Classification of detectors, extractors and matchers

走远了吗. 提交于 2019-11-27 16:46:01

I understand how FAST, SIFT, SURF work but can't seem to figure out which ones of the above are only detectors and which are extractors.

Basically, from that list of feature detectors/extractors (link to articles: FAST, GFTT, SIFT, SURF, MSER, STAR, ORB, BRISK, FREAK, BRIEF), some of them are only feature detectors (FAST, GFTT) others are both feature detectors and descriptor extractors (SIFT, SURF, ORB, FREAK).

If I remember correctly, BRIEF is only a descriptor extractor, so it needs features detected by some other algorithm like FAST or ORB.

To be sure which is which, you have to either browse the article related to the algorithm or browse opencv documentation to see which was implemented for the FeatureDetector class or which was for the DescriptorExtractor class.

Q1: classify the types of detectors, extractors and matchers based on float and uchar, as mentioned, or some other type of classification?

Q2: explain the difference between the float and uchar classification or whichever classification is being used?

Regarding questions 1 and 2, to classify them as float and uchar, the link you already posted is the best reference I know, maybe someone will be able to complete it.

Q3: mention how to initialize (code) various types of detectors, extractors and matchers?

Answering question 3, OpenCV made the code to use the various types quite the same - mainly you have to choose one feature detector.
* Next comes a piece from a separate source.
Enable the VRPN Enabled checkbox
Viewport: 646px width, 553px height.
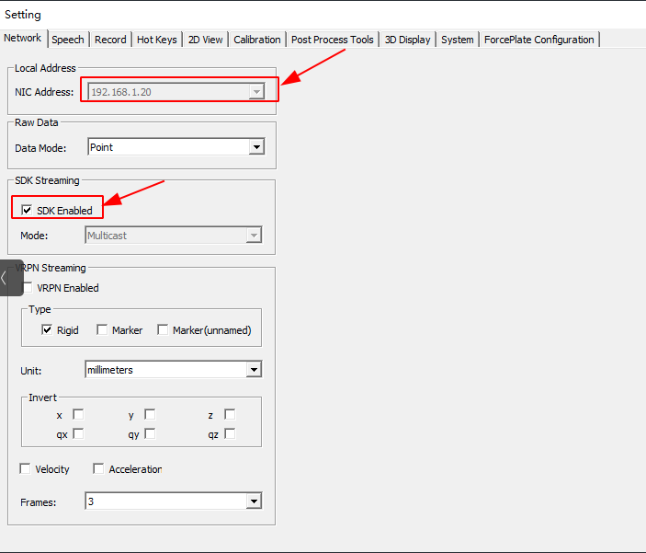27,288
Most of the difference is in choosing the type of matcher and you already mentioned the 3 ones that OpenCV has. Your best bet here is to read the documentation, code samples, and related Stack Overflow questions. Also, some blog posts are an excellent source of information, like these series of feature detector benchmarks by Ievgen Khvedchenia (The blog is no longer available so I had to create a raw text copy from its google cache).

Matchers are used to find if a descriptor is similar to another descriptor from a list. You can either compare your query descriptor with all other descriptors from the list (BruteForce) or you use a better heuristic (FlannBased, knnMatch). The problem is that the heuristics do not work for all types of descriptors. For example, FlannBased implementation used to work only with float descriptors but not with uchar's (But since 2.4.0, FlannBased with LSH index can be applied to uchar descriptors).

Quoting this App-Solut blog post about the DescriptorMatcher types:

The DescriptorMatcher comes in the varieties “FlannBased”, “BruteForceMatcher”, “BruteForce-L1” and “BruteForce-HammingLUT”. The “FlannBased” matcher uses the flann (fast library for approximate nearest neighbors) library under the hood to perform faster but approximate matching. The “BruteForce-*” versions exhaustively searche the dictionary to find the closest match for an image feature to a word in the dictionary.

Some of the more popular combinations are:

Feature Detectors / Decriptor Extractors / Matchers types

  • (FAST, SURF) / SURF / FlannBased

  • (FAST, SIFT) / SIFT / FlannBased

  • (FAST, ORB) / ORB / Bruteforce

  • (FAST, ORB) / BRIEF / Bruteforce

  • (FAST, SURF) / FREAK / Bruteforce

You might have also noticed there are a few adapters (Dynamic, Pyramid, Grid) to the feature detectors. The App-Solut blog post summarizes really nicely their use:

(...) and there are also a couple of adapters one can use to change the behavior of the key point detectors. For example the Dynamic adapter which adjusts a detector type specific detection threshold until enough key-points are found in an image or the Pyramid adapter which constructs a Gaussian pyramid to detect points on multiple scales. The Pyramid adapter is useful for feature descriptors which are not scale invariant.